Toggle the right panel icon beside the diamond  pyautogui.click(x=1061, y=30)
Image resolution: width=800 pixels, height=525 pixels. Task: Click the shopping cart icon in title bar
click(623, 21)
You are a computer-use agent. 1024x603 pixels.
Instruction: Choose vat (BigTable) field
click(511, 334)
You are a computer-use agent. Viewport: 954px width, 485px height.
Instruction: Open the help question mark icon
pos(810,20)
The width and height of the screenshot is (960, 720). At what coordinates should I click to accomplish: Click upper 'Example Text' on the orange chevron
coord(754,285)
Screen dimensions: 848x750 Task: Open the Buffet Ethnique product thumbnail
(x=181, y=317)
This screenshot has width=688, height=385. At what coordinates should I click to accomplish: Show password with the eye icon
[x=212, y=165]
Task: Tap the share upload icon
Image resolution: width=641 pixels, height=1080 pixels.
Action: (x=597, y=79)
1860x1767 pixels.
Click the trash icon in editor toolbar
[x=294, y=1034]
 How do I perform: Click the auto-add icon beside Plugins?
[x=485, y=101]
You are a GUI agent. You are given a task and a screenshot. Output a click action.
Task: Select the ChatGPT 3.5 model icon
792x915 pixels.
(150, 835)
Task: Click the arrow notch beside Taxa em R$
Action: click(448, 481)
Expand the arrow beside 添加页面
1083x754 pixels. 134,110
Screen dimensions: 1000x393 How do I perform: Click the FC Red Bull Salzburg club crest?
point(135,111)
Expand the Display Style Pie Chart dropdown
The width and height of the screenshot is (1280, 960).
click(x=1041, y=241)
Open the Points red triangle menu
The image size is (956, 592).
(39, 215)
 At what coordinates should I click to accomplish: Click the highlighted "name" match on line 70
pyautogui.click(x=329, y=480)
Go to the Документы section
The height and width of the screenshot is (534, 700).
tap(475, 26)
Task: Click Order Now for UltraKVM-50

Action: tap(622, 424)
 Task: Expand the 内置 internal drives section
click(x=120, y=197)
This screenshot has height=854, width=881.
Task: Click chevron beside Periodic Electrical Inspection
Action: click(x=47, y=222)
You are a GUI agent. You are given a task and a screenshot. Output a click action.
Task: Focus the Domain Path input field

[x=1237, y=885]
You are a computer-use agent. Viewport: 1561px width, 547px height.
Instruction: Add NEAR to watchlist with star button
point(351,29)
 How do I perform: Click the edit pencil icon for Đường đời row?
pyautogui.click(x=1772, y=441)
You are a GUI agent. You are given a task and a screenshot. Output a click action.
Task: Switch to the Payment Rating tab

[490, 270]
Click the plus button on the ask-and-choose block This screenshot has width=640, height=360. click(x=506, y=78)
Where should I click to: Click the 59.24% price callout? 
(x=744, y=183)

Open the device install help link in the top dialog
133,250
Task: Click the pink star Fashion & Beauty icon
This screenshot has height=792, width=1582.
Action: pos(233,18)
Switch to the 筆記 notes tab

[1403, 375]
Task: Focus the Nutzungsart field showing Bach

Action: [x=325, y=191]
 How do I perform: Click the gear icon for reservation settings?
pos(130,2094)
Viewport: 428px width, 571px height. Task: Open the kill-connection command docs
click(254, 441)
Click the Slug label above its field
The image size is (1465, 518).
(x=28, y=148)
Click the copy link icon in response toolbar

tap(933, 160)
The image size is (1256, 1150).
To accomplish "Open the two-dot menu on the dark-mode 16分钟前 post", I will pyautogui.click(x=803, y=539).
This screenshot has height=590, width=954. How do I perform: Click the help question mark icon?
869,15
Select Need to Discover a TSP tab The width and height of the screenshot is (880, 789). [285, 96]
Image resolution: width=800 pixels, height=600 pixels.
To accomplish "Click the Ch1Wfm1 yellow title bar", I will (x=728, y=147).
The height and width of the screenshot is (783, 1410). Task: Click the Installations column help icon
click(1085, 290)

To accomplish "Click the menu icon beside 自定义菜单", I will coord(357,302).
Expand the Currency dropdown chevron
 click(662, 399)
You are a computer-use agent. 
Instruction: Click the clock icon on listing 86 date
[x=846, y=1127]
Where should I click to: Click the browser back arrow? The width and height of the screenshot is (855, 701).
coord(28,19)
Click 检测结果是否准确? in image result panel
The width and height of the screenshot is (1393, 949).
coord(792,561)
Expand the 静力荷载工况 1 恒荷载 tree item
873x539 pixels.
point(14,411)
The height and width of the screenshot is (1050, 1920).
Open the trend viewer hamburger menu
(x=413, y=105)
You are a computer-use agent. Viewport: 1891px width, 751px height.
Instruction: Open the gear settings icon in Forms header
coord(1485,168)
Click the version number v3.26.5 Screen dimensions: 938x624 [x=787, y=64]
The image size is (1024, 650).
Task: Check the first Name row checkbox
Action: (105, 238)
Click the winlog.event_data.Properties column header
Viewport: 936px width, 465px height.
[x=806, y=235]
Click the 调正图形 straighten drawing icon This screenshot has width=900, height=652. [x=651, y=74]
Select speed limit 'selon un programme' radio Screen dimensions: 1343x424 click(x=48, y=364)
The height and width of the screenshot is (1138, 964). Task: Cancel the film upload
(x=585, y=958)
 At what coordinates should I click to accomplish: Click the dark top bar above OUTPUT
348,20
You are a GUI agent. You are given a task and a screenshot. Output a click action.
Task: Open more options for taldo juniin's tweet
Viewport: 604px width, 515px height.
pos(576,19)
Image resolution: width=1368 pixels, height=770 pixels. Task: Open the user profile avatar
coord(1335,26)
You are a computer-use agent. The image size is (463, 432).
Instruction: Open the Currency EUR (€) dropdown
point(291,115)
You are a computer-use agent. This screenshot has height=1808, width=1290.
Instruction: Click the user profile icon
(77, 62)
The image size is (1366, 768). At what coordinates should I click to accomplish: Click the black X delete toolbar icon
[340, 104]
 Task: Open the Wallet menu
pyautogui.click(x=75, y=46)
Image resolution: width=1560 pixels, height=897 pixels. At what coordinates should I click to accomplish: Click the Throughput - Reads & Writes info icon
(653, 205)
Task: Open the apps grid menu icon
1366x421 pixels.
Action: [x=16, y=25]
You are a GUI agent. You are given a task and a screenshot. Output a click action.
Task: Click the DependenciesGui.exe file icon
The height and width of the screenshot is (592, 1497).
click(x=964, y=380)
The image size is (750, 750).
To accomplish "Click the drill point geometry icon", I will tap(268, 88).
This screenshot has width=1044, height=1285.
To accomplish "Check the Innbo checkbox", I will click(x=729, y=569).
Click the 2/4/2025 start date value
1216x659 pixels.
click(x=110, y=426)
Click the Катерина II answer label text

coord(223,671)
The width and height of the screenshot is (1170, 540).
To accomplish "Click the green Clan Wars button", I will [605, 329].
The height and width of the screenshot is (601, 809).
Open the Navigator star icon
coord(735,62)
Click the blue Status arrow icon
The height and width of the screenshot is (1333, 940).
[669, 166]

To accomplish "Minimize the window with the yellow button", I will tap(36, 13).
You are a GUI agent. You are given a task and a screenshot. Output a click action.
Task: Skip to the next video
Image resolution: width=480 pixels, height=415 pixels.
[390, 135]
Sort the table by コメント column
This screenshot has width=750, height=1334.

________

Exercise description —
Copy out each line of the data that includes the string "panel".

Response —
Toggle the right panel icon beside the diamond  pyautogui.click(x=1061, y=30)
Click 检测结果是否准确? in image result panel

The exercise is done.